La rappresentanza in Azienda
Un tema che dovrebbe trovare assoluta priorità se si vuole modificare il sistema di relazioni industriali è quello della rappresentanza sindacale in azienda, ma oggi su questa materia esiste soltanto un “assordante silenzio” anche per la totale latitanza di Confindustria.
Confindustria e Organizzazioni Sindacali ritengono di aver compiutamente regolamentato l’argomento con l’Accordo Interconfederale del 31 maggio 2013, ma a parte la necessità di una lunga aspettativa di vita per poterne apprezzare gli eventuali risultati, il tema non affronta le vere problematiche dei rapporti in Azienda con i rappresentanti dei lavoratori.
La sentenza della Corte Costituzionale del luglio dello scorso anno ha aperto una prateria per qualsivoglia Organizzazione Sindacale ritenga di legittimarsi a rappresentare i lavoratori e pertanto, in particolare nelle medie e grandi imprese, si potrà verificare un proliferare di sigle sindacali sulla cui rappresentatività si potrebbero esprimere grandi perplessità; la principale conseguenza sarà, inevitabilmente, quella di dover gestire la concorrenzialità tra le varie organizzazioni anziché trovare una soluzione ai problemi dei lavoratori.

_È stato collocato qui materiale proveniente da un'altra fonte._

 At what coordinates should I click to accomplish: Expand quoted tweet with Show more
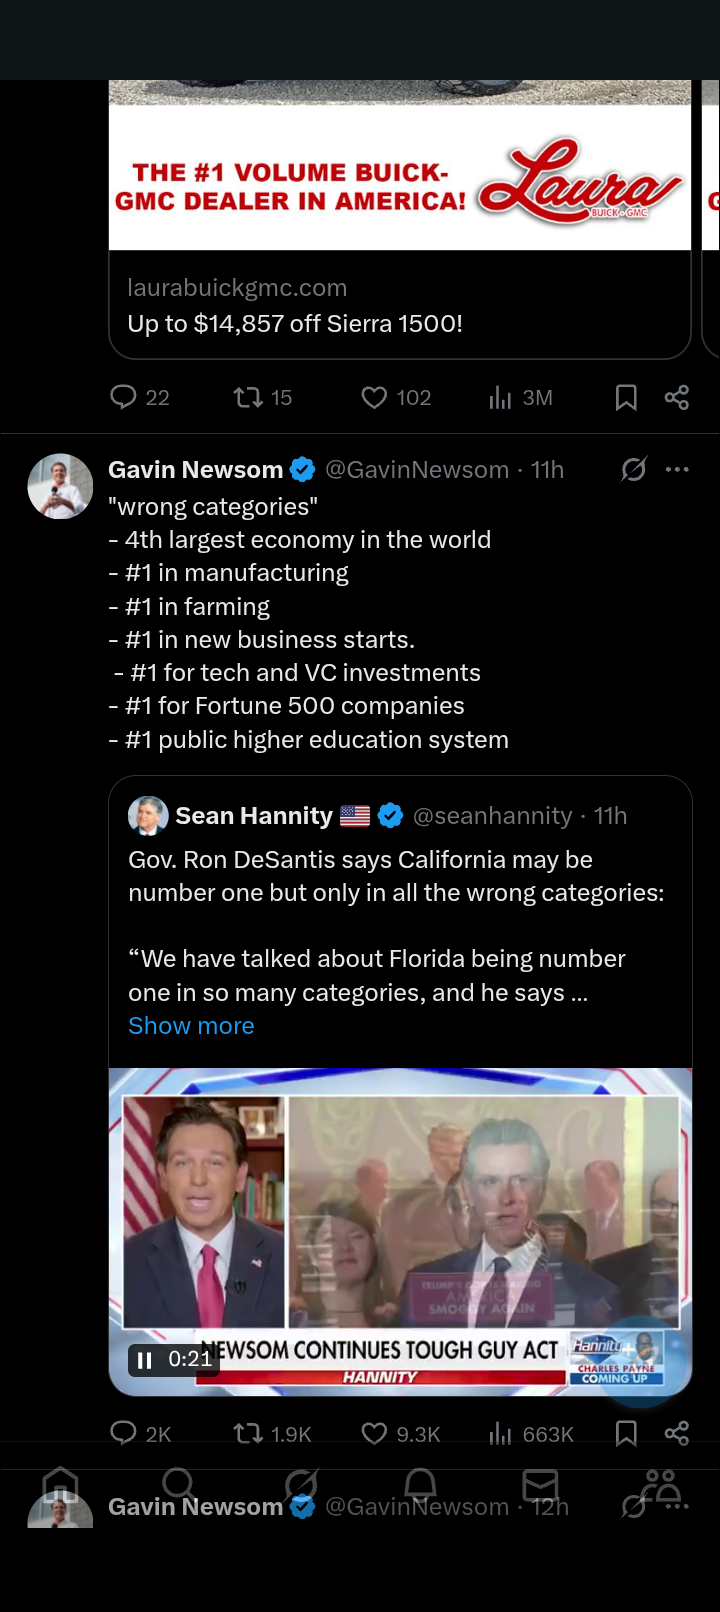(x=191, y=1026)
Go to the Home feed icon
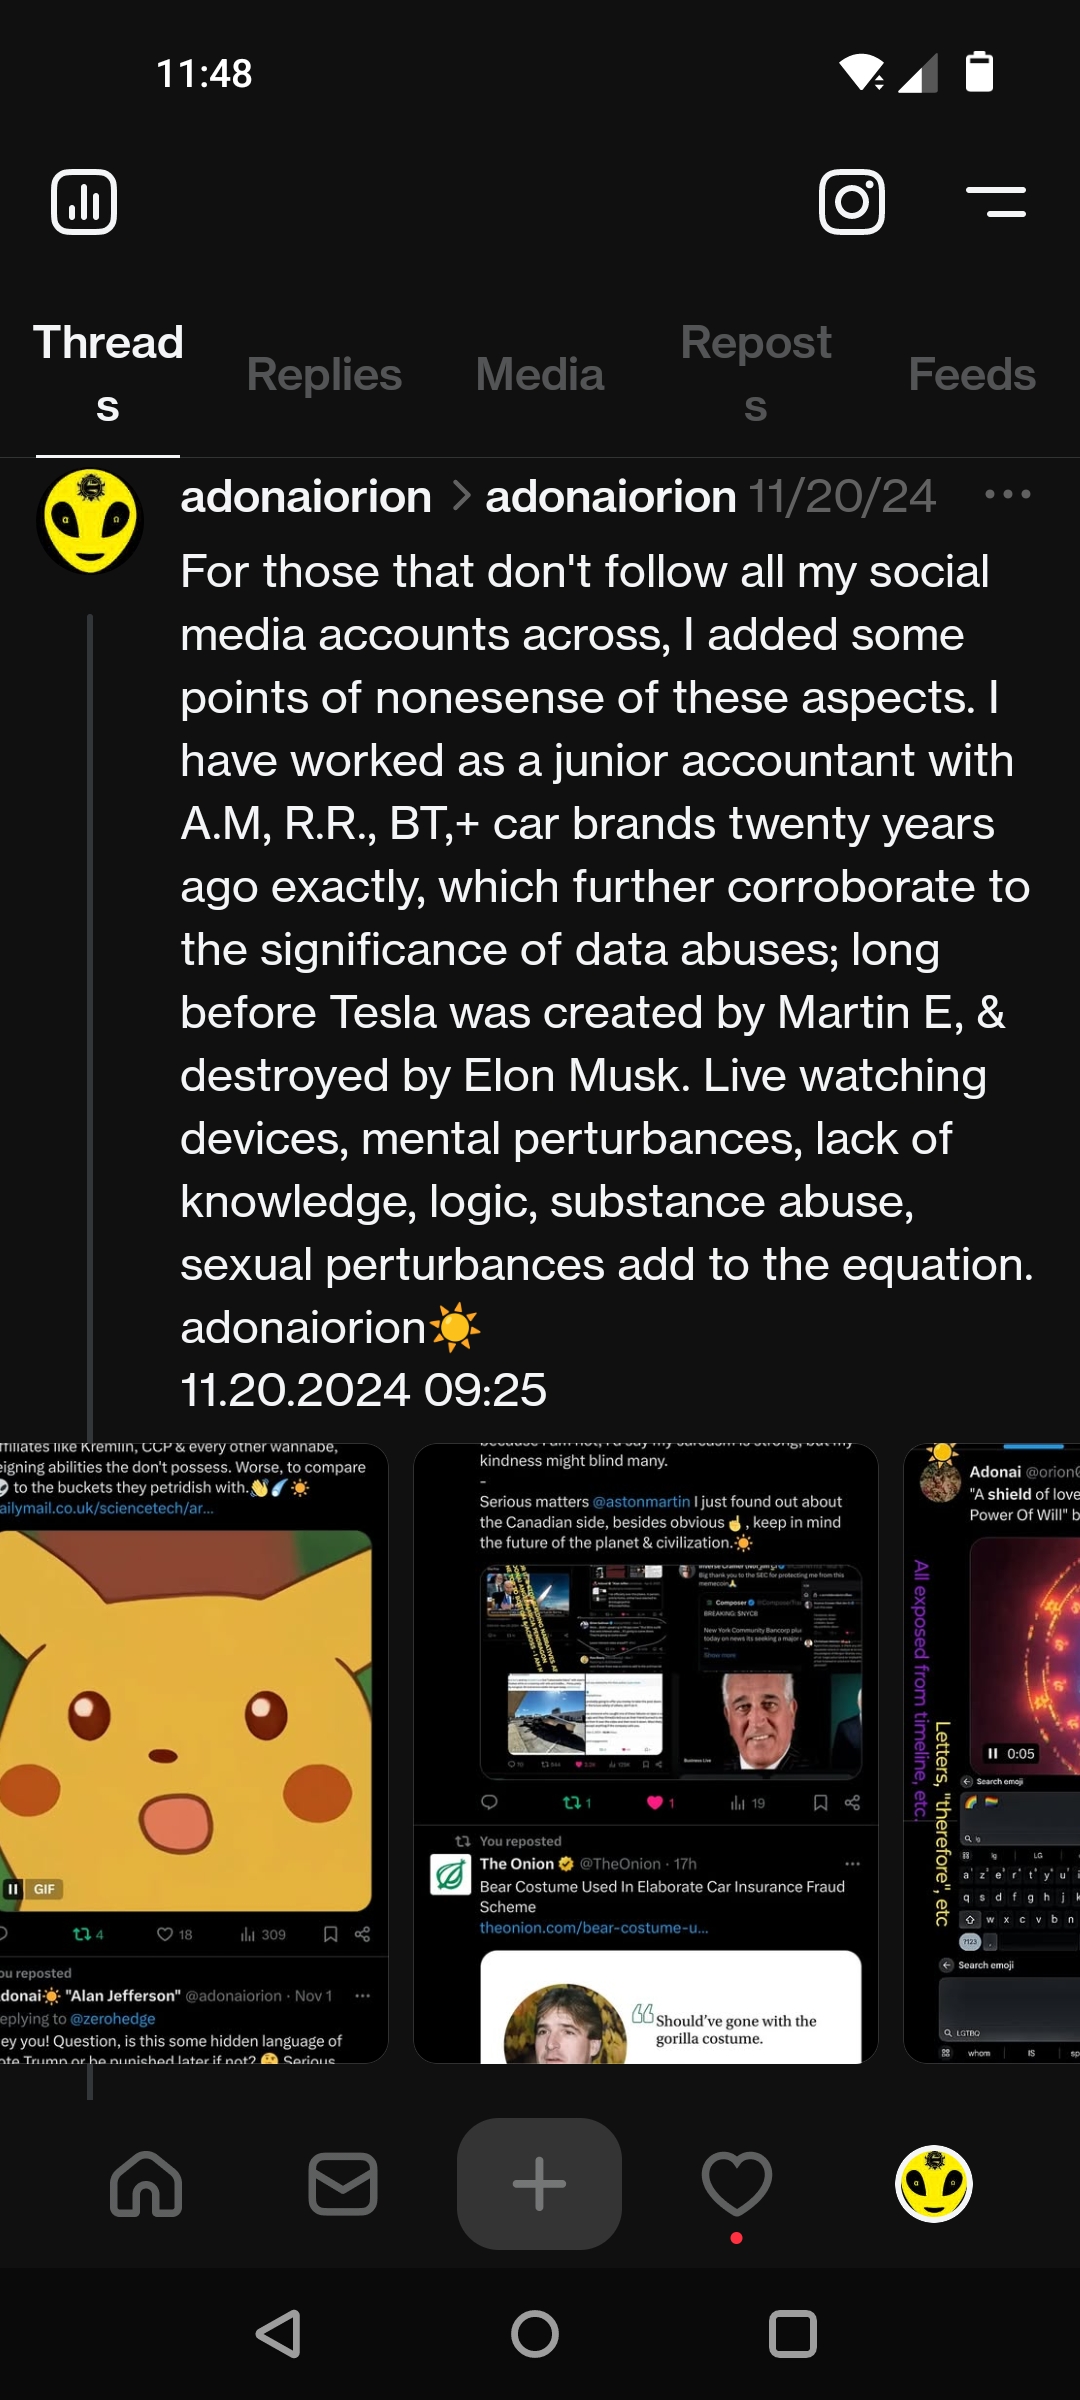 pos(146,2184)
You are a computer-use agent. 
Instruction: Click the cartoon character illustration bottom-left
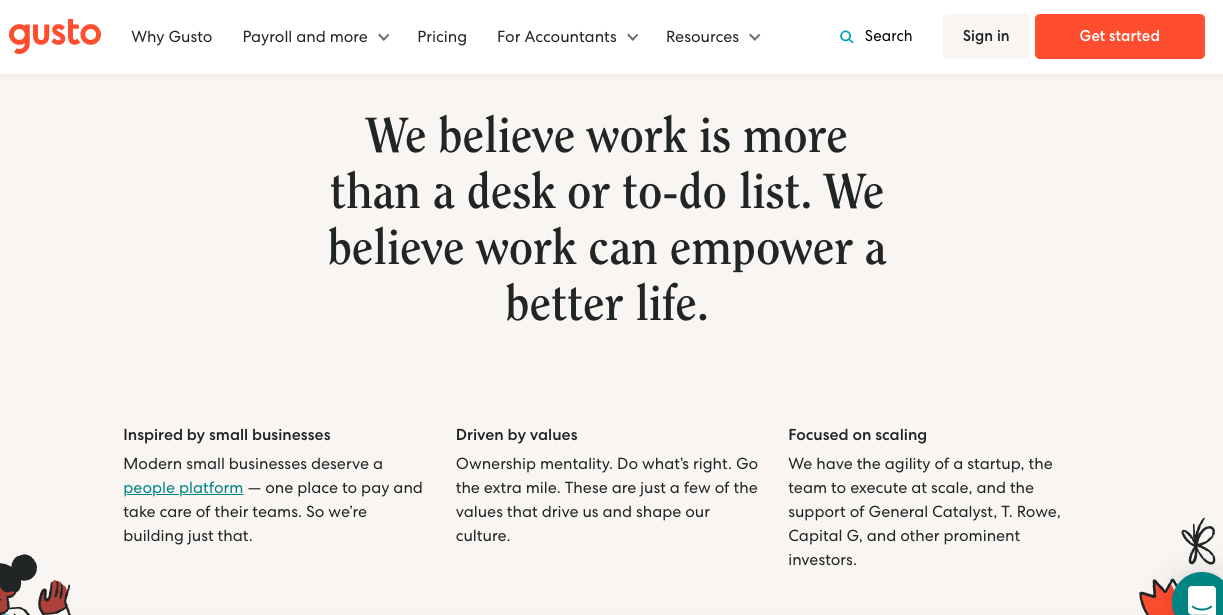17,583
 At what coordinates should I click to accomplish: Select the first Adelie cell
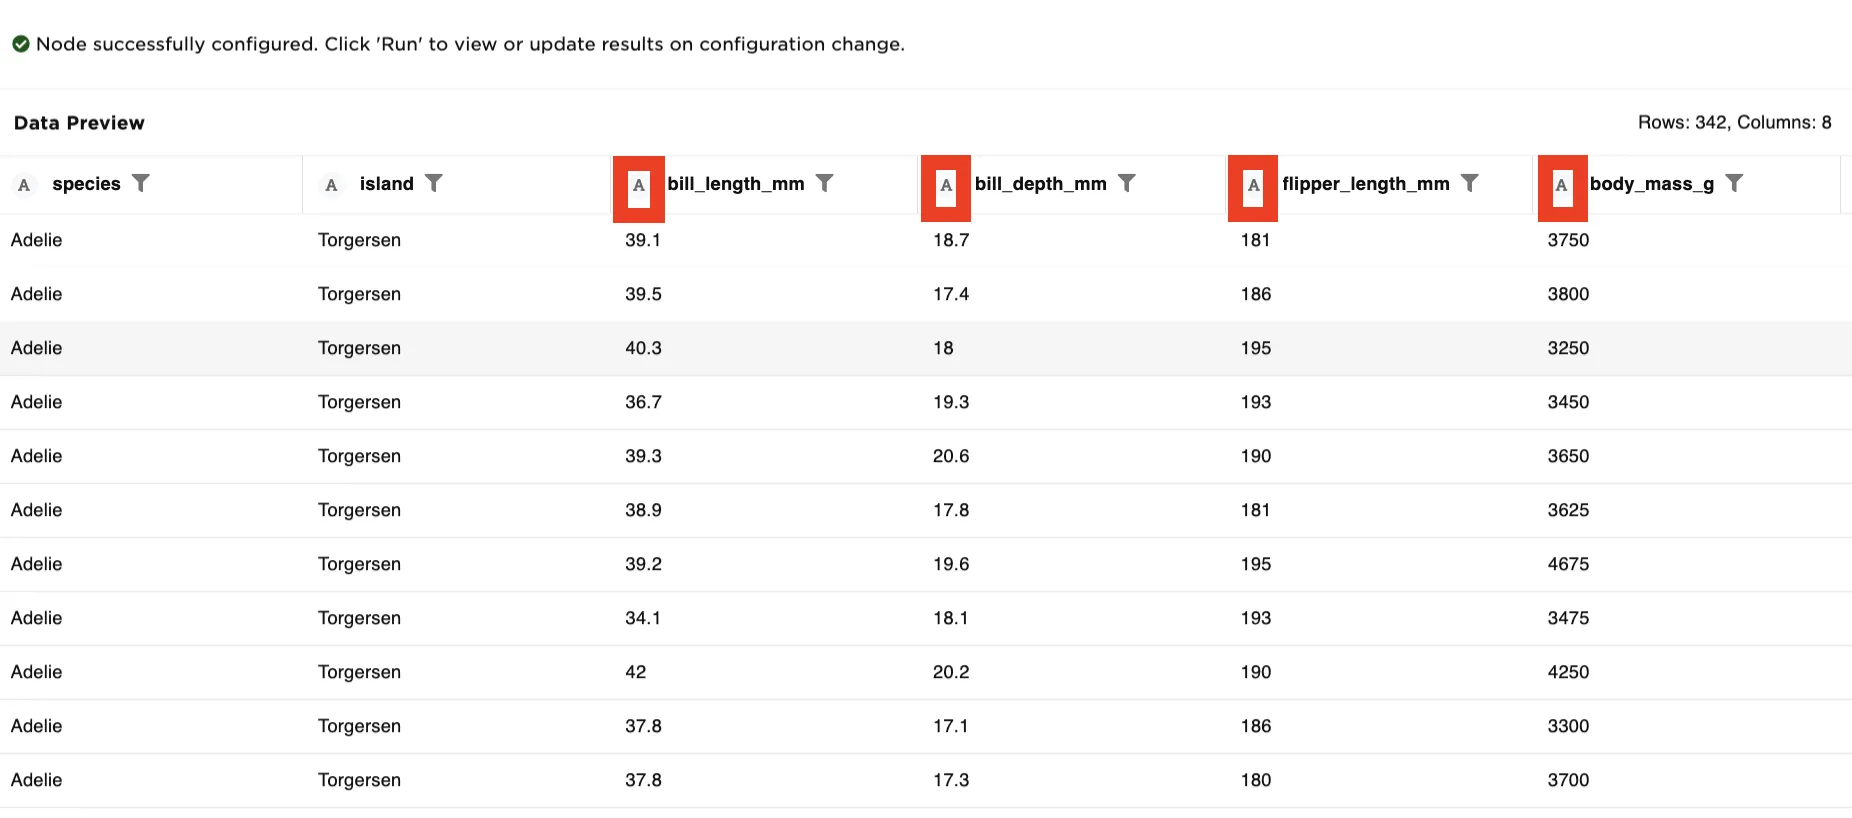[36, 240]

Non è il caso di citare il caso Fiat, dove il numero dei Sindacati che pretendevano la rappresentatività sindacale aveva raggiunto il numero di 7. Una recente decisione del Tribunale di Busto Arsizio ha riconosciuto piena rappresentatività ad un CUB Trasporti di Varese, con facoltà per lo stesso di negoziare la propria piattaforma rivendicativa, nominare proprie RSA con il riconoscimento alle stesse di tutti i diritti sindacali, indire assemblee.
Anche su questo tema il totale silenzio di Confindustria e le differenti opinioni nell’ambito politico non aiuteranno le Aziende ad avere, al loro interno, corretti rapporti sindacali e soprattutto quella chiarezza di relazioni che è necessaria per l’efficace funzionamento dell’impresa.